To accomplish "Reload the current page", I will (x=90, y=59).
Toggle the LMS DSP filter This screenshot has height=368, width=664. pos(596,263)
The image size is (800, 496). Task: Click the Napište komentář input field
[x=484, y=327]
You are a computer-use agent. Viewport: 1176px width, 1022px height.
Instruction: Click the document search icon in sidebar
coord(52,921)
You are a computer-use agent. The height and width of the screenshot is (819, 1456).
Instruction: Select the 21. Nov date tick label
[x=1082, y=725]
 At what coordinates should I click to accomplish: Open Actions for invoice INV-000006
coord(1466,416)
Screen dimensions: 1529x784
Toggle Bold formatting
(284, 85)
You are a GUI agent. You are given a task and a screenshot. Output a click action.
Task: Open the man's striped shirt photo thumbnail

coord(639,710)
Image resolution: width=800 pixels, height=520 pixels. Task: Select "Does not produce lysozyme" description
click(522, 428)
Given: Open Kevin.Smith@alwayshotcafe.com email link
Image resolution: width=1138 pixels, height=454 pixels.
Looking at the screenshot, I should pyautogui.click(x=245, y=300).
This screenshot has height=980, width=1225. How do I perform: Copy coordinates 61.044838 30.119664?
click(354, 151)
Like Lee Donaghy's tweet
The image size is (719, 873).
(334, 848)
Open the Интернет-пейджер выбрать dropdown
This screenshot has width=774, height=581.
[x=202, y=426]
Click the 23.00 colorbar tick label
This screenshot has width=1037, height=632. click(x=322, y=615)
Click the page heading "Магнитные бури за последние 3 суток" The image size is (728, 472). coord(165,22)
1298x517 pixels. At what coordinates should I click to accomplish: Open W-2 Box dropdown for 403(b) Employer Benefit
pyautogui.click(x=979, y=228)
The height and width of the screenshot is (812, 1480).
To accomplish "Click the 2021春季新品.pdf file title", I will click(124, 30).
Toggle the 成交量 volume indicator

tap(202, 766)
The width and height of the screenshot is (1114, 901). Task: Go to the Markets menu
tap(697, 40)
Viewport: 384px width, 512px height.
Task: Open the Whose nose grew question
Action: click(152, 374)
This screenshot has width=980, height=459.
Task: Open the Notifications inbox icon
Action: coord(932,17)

━━━━━━

GOAL OF THE EXERCISE — Every line above that includes the word "will" should be listed.

RESULT OF THE TASK —
To accomplish "Reload the current page", I will (x=90, y=59).
To accomplish "Click the 2021春季新品.pdf file title", I will click(124, 30).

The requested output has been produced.